13. Panevėžys Music Theatre



Architect (reconstruction): Viktoras Skokauskas, 1979; 1993


The Music Theatre of Panevėžys can tell two stories from the rich cultural life of the city. The first one is about the architect and its original project. The other one talks about the century-long saga of “musical performances” – operettas.

Back in the 70s, when people were quite literally flooding cinemas, the city came in need of yet another 400-seat cinema. The competition for the best proposal was won by Viktoras Skokauskas, a diligent architect who, by that time, had not completed any significant project. “Versmė” cinema had to become the essential part of one of the most important squares of the city and, at the same time, perform its function as well as possible. Skokauskas’ unique project was quite different from the generic architectural solutions which were widely used for the cinema buildings in Panevėžys and other cities at the time. The form and volume of the building were designed with acoustics in mind. The ceiling of the hall goes downwards from the screen to the projector room at a certain angle; furthermore, this structural decision subtly reflects on the fragmented lines of the external façade. The cherry interior finish highlighted the view on the screen when lights were off.

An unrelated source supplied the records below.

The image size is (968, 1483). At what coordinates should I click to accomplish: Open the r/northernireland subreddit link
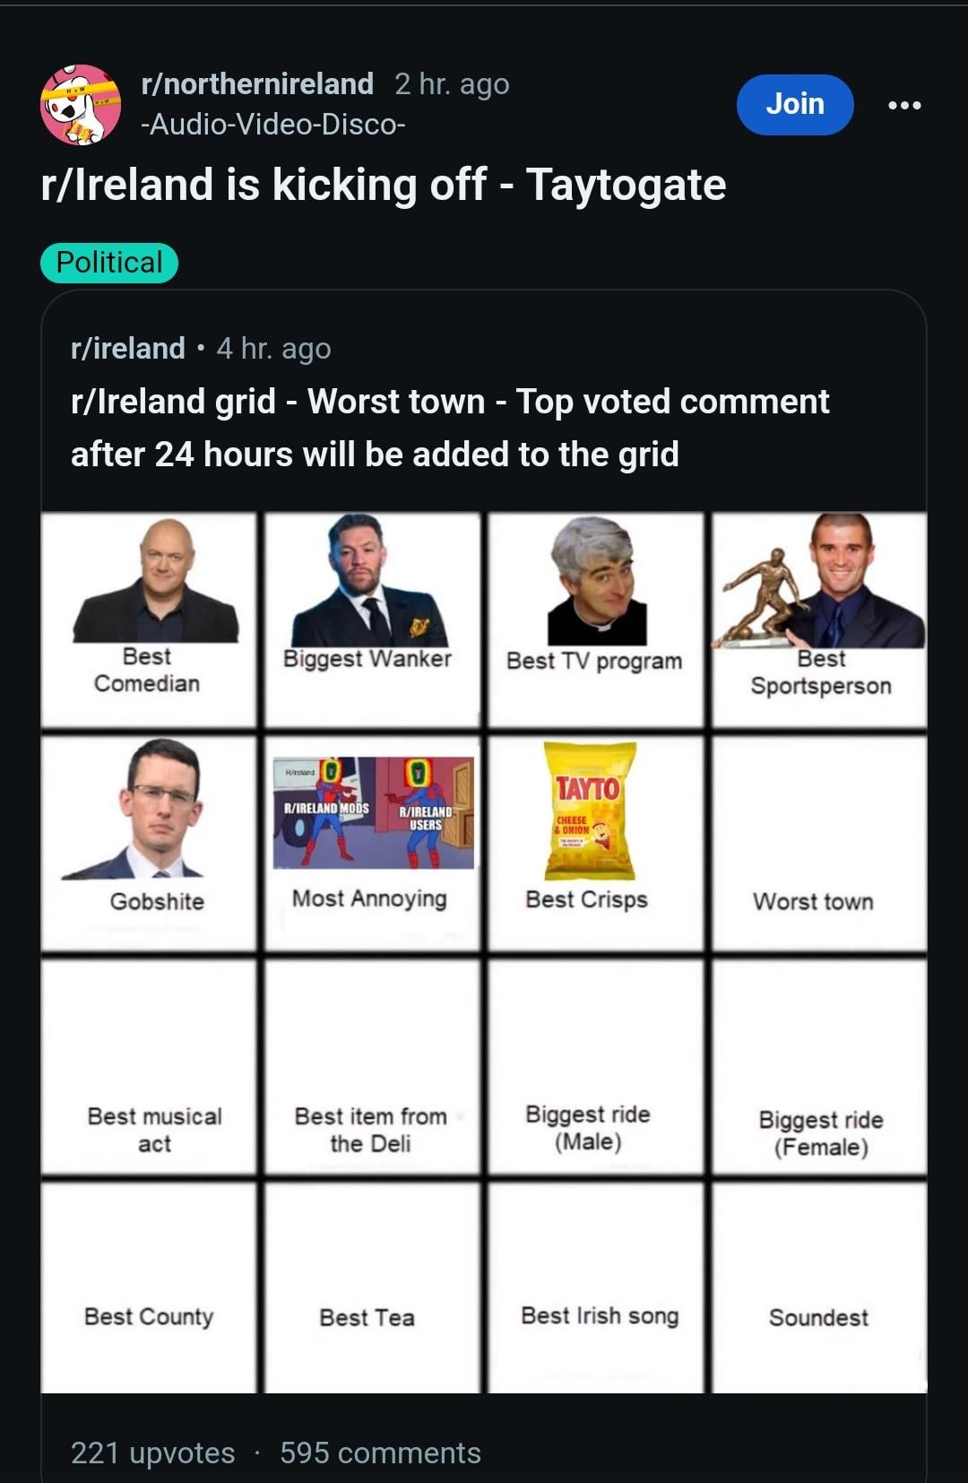click(x=257, y=83)
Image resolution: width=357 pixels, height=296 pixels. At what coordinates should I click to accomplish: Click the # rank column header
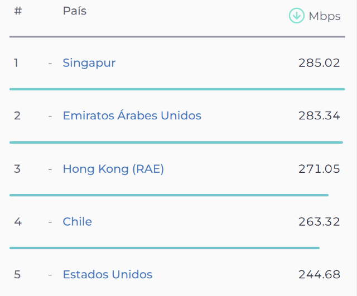point(18,11)
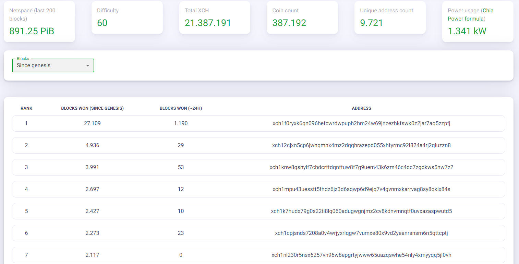Click the Address column header
This screenshot has height=264, width=519.
[361, 108]
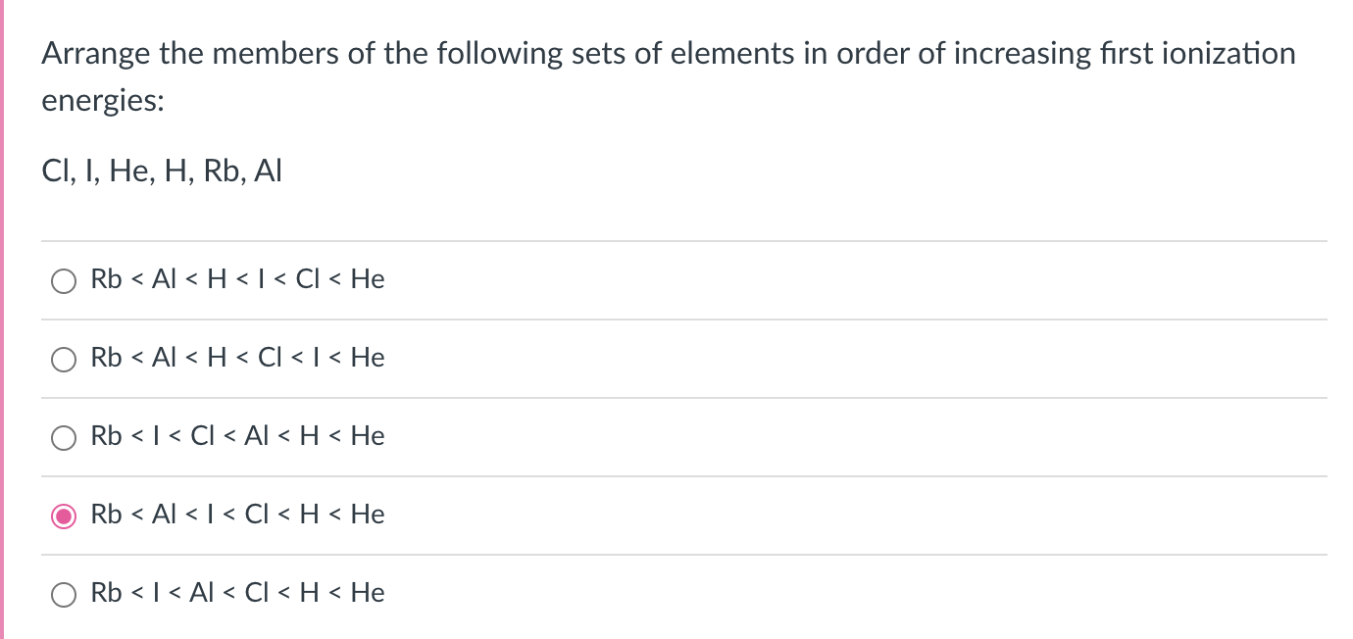Screen dimensions: 1353x639
Task: Click the pink vertical bar at left edge
Action: (3, 320)
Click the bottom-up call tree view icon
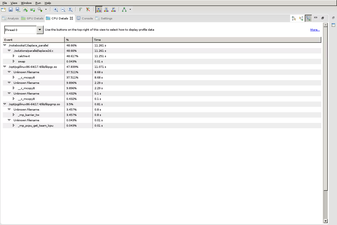 pos(301,19)
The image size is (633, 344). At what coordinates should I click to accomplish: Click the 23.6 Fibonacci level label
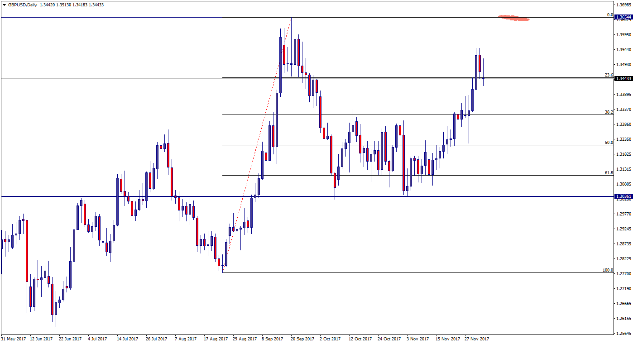pos(609,75)
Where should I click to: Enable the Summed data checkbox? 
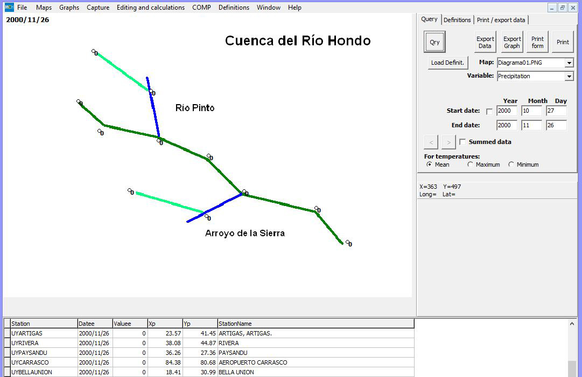pyautogui.click(x=462, y=142)
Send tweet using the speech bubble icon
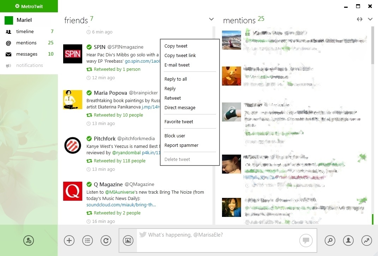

The other story begins back in the times of the Russian Empire, when the famous composer Vladas Paulauskas staged his first musical act “The Chimney Sweep and the Miller”. In 1993, the operetta culture came back to life when the orchestra pit and the stage were built in “Versmė“ theatre. Almost thirty years later, it continues to flourish “by playing all the strings of the human soul”.

Upon visiting the theatre, you will have the chance to go to the orchestra pit and behind the stage curtains. You will also find out the link between the two strange chains hanging from the façade and the title “Versmė”.



Nepriklausomybės sq. 8

How to get there

Nearest bus stop – Savivaldybė

Visiting time

2020 September 12 10:00–20:00
2020 September 13 10:00–12:00

Tours start every 30 minutes and last for 45 minutes. Last tour on Saturday starts at 7 PM, on Sunday at 11 AM.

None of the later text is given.